Small Business, REINS, and Energy Efficiency

Today in the News

Small Business

Politicians claim to want to help small businesses; but are they actually helping?

Fellow in Regulatory Studies Ryan Young says regulations are killing small businesses.

“Given how much taxpayer money politicians lavish on small businesses, most of elected officials are confident that they are helping, not hurting. They should listen more closely to the consituency they claim to love so much. The Bush-Obama era has been one of ever-increasing spending and regulation. And those hurt small businesses. Paychex, Inc., a payroll service provider that works with many small businesses, recently commissioned a survey. They asked small business owners their thoughts on the economy, and what the biggest obstacles are to growing their businesses. The most common gripe? Regulation. 47 percent of small business owners say that regulations have ‘slowed or prevented’ their business from growing.”

 

REINS

Today, the House will hold a second hearing on the REINS Act, which proposes to institute congressional review for federal agencies’ major rules.

Senior Fellow Marlo Lewis talks about how passing the REINS Act could curb the EPA’s power.

“It’s time to un-stack the decks. Administrative agencies should not be able to make the big policy decisions that ‘We, the People’ elect Congress and the President to make. Under the REINS Act, EPA would have to pursue its Kyoto-inspired agenda the old fashioned, small ‘r,’ republican way: through public discourse and persuasion, not regulatory fiat.”

 

Energy Efficiency

New models of top-loader washing machines are less effective than old models, thanks to several energy efficiency mandates.

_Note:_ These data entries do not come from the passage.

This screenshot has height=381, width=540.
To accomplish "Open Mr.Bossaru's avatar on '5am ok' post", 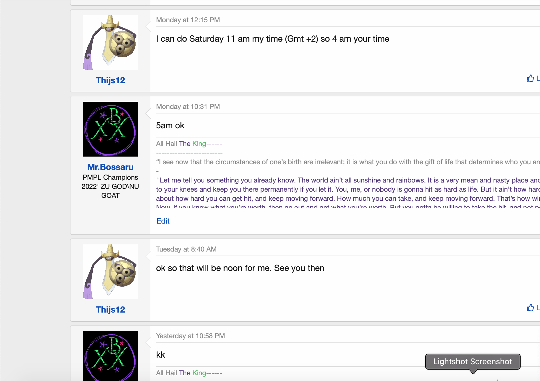I will coord(110,129).
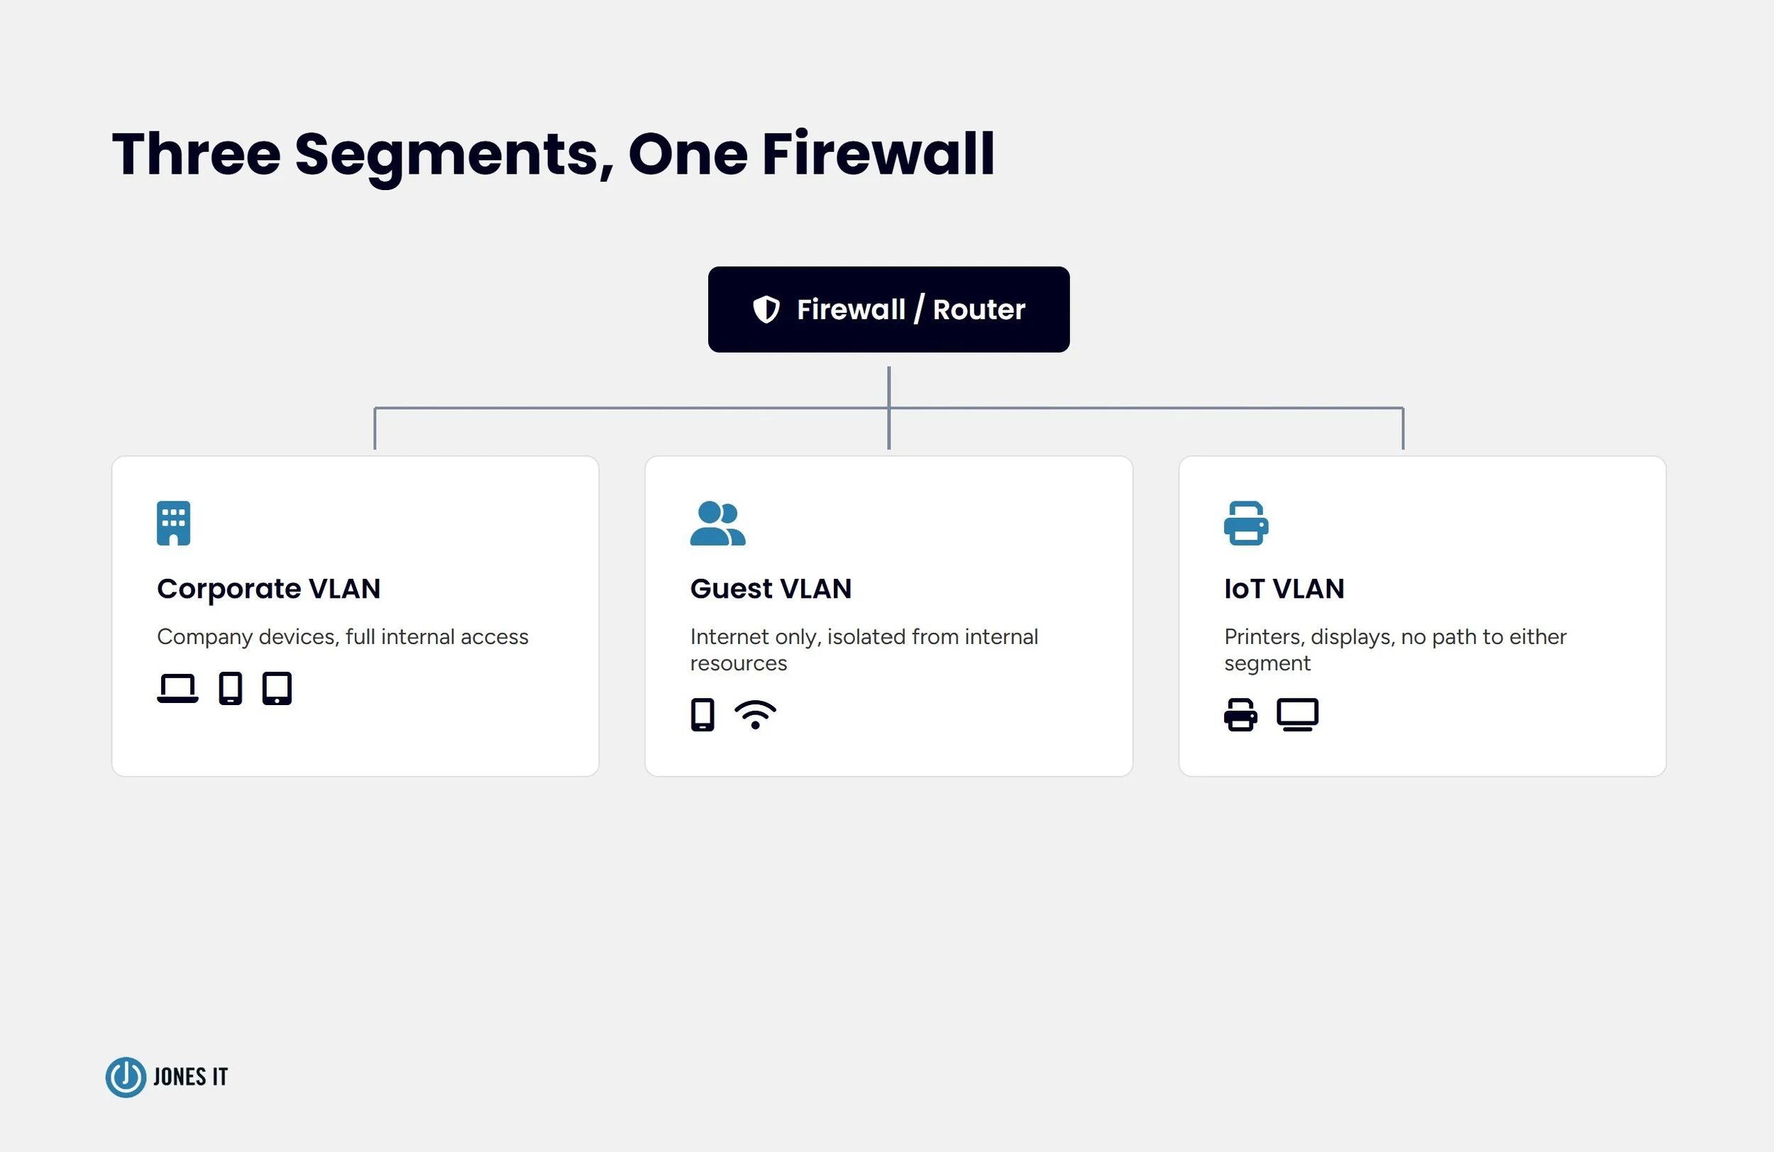Viewport: 1774px width, 1152px height.
Task: Click the Jones IT power logo
Action: [126, 1077]
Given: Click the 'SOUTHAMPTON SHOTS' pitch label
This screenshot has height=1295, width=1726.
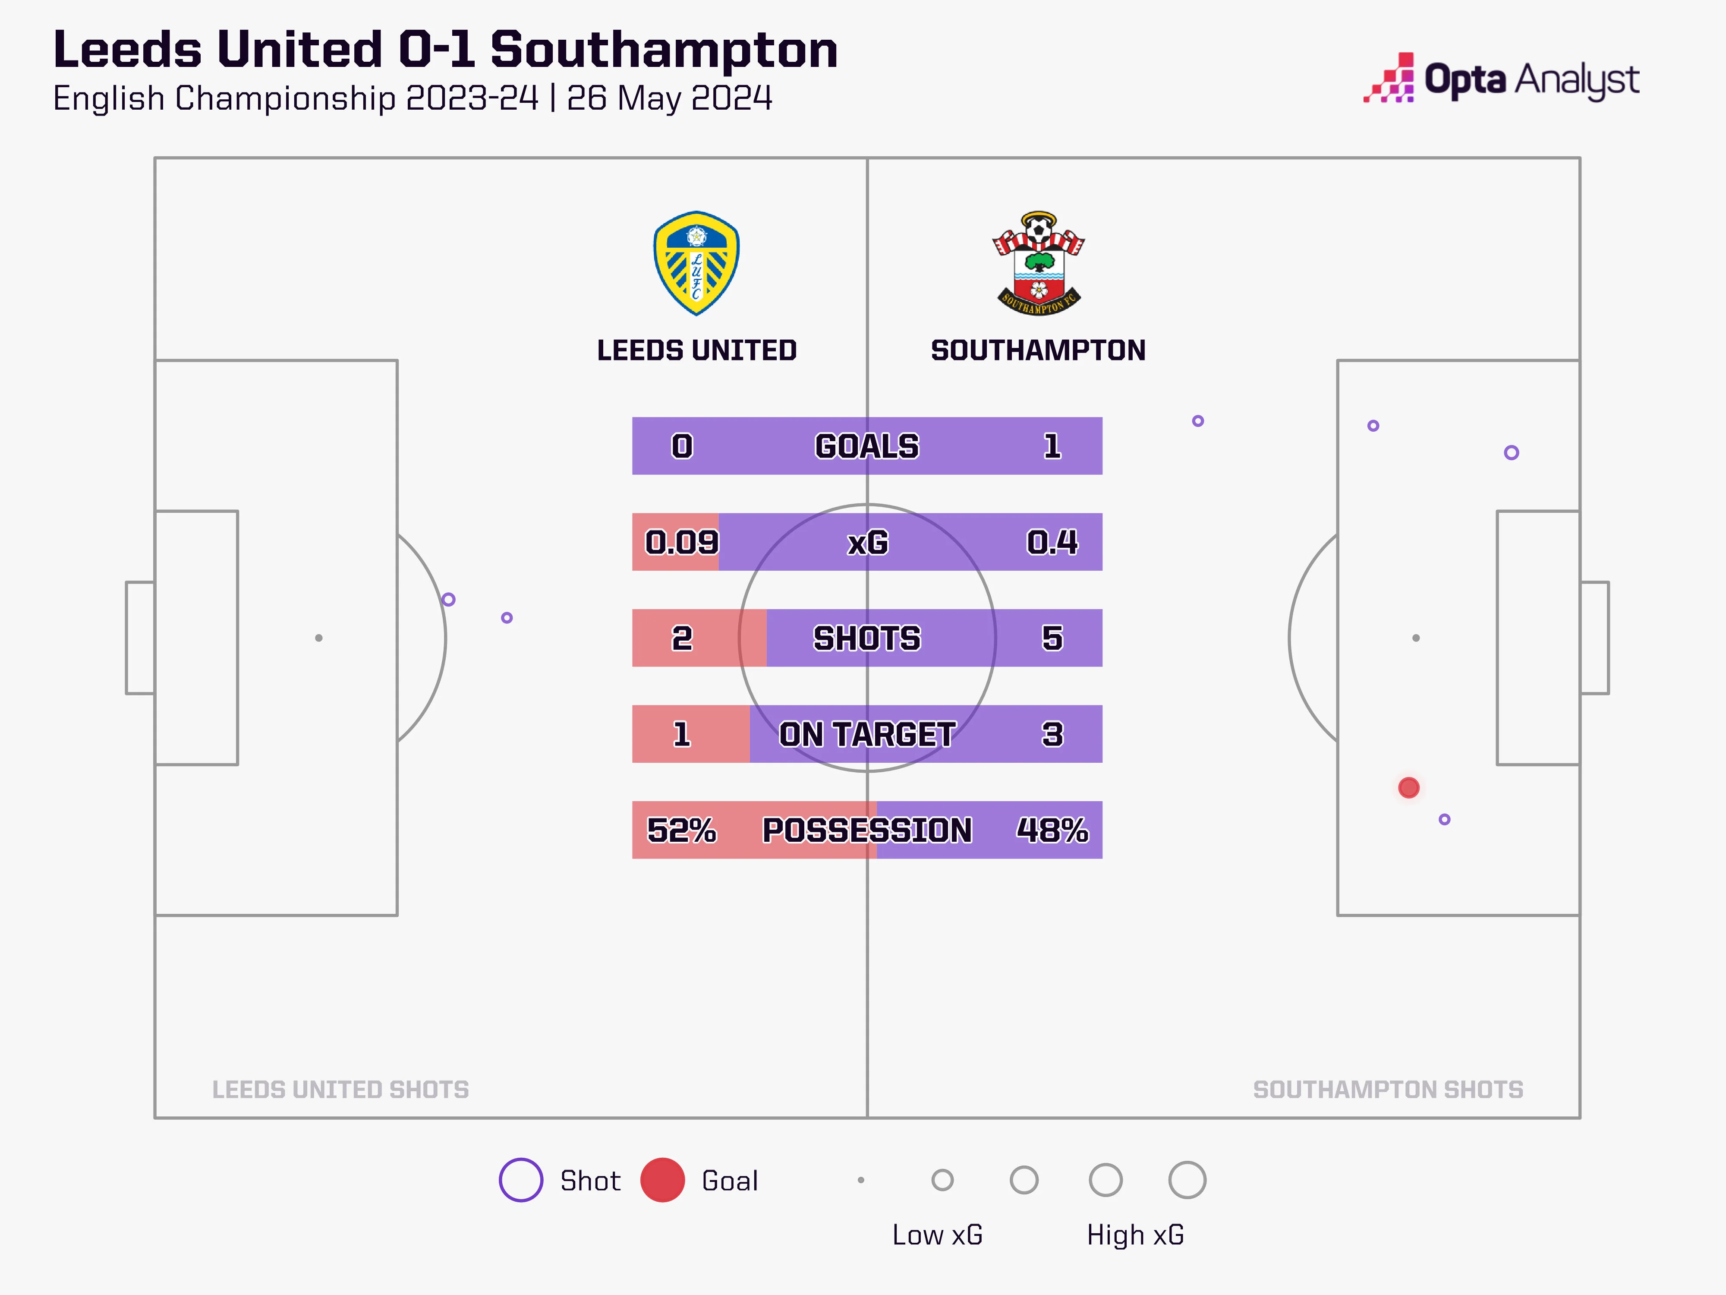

General Counsel Sam Kazman is quoted in The New York Times.

“Efficiency mandates have become feel-good mantras that politicians invoke. The results of these mandates have ranged from costly fiascos, such as once-dependable top-loading washers that no longer wash, to higher fatalities in cars downsized by fuel-efficiency rules. If the technologies were so good, they wouldn’t need to be imposed on us by law.”